Pride causes your self to swell up like a balloon. A swollen self is useless in Christ’s kingdom. Humility is like a gentle pin prick that lets the air out of the balloon. Have you ever had your pride checked? It’s often more like a kick than a prick, but a humility check knocks the air out of you. Why? because you are too full of yourself.

Called to Spiritual Success not Worldly Success

Christian, you must never think for one second of one minute of one hour of one day that you are capable of living your life apart from Jesus Christ and experience any modicum of true spiritual success. You must first learn to value spiritual success over worldly success. Pride always pushes you toward the pursuit of worldly success. Spiritual success can only ever be discovered as you stay humble, as you go lower. If you experience worldly success, push it away from your heart. Don’t listen to the praise of the world. Humble yourself and praise Jesus.

Jesus didn’t show you your need for salvation, deliver you and then cut you loose to live however you want. He did all of that and simultaneously has called you to live a holy life, an obedient life, a life in service to others for him and a life that has been given an invitation that gives your life the deepest, most truest meaning you could ever gain. Every Christian has a calling, but not every Christian will live, discover and fulfill their calling. You can know Jesus and miss your calling. Pride is the #1 culprit that will cause you to miss the fulfillment of your calling.

What is a calling?

A calling is an invitation or a summons that once received has to be entered into. You must think about a calling as an irrevocable invitation. A calling is not something that you give yourself, because an invitation is not something you give yourself. In order to be invited, it has to come from another.
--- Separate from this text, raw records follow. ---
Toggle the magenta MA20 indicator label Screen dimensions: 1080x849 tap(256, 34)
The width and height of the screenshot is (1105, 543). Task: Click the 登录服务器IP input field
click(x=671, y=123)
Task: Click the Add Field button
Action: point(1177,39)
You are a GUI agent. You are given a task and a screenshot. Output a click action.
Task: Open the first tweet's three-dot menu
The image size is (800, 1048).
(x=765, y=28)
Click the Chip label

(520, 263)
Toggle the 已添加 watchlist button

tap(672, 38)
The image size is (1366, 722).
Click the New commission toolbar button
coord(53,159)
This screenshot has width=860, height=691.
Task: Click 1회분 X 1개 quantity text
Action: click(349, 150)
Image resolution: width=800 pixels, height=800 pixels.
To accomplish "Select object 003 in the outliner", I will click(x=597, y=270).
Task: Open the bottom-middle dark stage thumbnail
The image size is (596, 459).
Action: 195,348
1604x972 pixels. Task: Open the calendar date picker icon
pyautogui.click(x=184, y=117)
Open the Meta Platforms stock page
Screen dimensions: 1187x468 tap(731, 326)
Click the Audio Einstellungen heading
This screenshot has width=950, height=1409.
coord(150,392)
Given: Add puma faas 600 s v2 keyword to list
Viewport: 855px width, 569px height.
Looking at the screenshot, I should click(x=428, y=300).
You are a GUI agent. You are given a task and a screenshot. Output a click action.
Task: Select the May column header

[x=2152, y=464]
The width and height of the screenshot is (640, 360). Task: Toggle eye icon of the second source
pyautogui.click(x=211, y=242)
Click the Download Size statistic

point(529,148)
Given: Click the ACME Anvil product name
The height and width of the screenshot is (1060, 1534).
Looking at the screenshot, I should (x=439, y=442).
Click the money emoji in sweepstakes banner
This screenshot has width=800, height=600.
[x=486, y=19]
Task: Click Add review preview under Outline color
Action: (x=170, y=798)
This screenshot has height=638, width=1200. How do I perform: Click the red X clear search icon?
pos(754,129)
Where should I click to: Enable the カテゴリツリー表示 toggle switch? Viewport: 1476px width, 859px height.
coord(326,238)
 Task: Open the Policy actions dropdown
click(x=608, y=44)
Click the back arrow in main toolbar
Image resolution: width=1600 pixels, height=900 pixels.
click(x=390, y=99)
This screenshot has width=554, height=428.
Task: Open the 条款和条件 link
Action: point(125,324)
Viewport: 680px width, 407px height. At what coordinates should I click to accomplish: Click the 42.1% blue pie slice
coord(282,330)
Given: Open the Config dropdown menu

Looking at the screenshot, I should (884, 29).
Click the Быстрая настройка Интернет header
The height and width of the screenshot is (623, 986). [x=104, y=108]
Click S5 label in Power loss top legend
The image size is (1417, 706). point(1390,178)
A calling is an invitation and every Christian has been given an invitation from Jesus Christ, but not every Christian will open that invitation. When you open your invitation, you are opening your life to your calling. A calling is not always understood perfectly at first, but what is understood is who called you. This means, who sent you the invitation. Pride will keep you from your calling, because pride keeps you from opening your invitation. Or pride keeps you from going back to your invitation once opened.

Let’s say you receive an invitation in the mail. The hand-writing looks familiar. But, you are busy and distracted, so you forget to open it. Some time later you look at the invitation and finally decide to open it. You only pull the invitation out of the envelope a fraction and then decide you don’t really want to read all of it, because if you read it, you then become responsible. This is pride. Why is this pride? Because pride says, “I know best.”  Pride keeps you from being all that you can be, because only as you live out your calling can you ever truly be all that Christ has called you to be.

3. Calling guides your life

Living in your invitation to follow Jesus keeps you from straying off course and staying on course. Every life, every family and every organization has a course. There is a humble track and a proud track. Lives, families and organizations that live on a proud track are headed for a humbling. This is why the mighty fall, they get on the wrong track. A Christian can live successfully on no other track than the one Christ has called them to. Pride pulls you of track. You must look back and see where you got on, where you were called. You must never forget who called you. You must never forget to whom you were called. You are never called by yourself to your self. If you are truly called, then you are called by Christ to others. He gives the assignment. He lays the track. Pride will cause you to get off track. The only way to get back on track is to look back to where Jesus called you and then humble yourself to go back there.

Once on track you can’t give it back. Kill your pride before it kills your calling.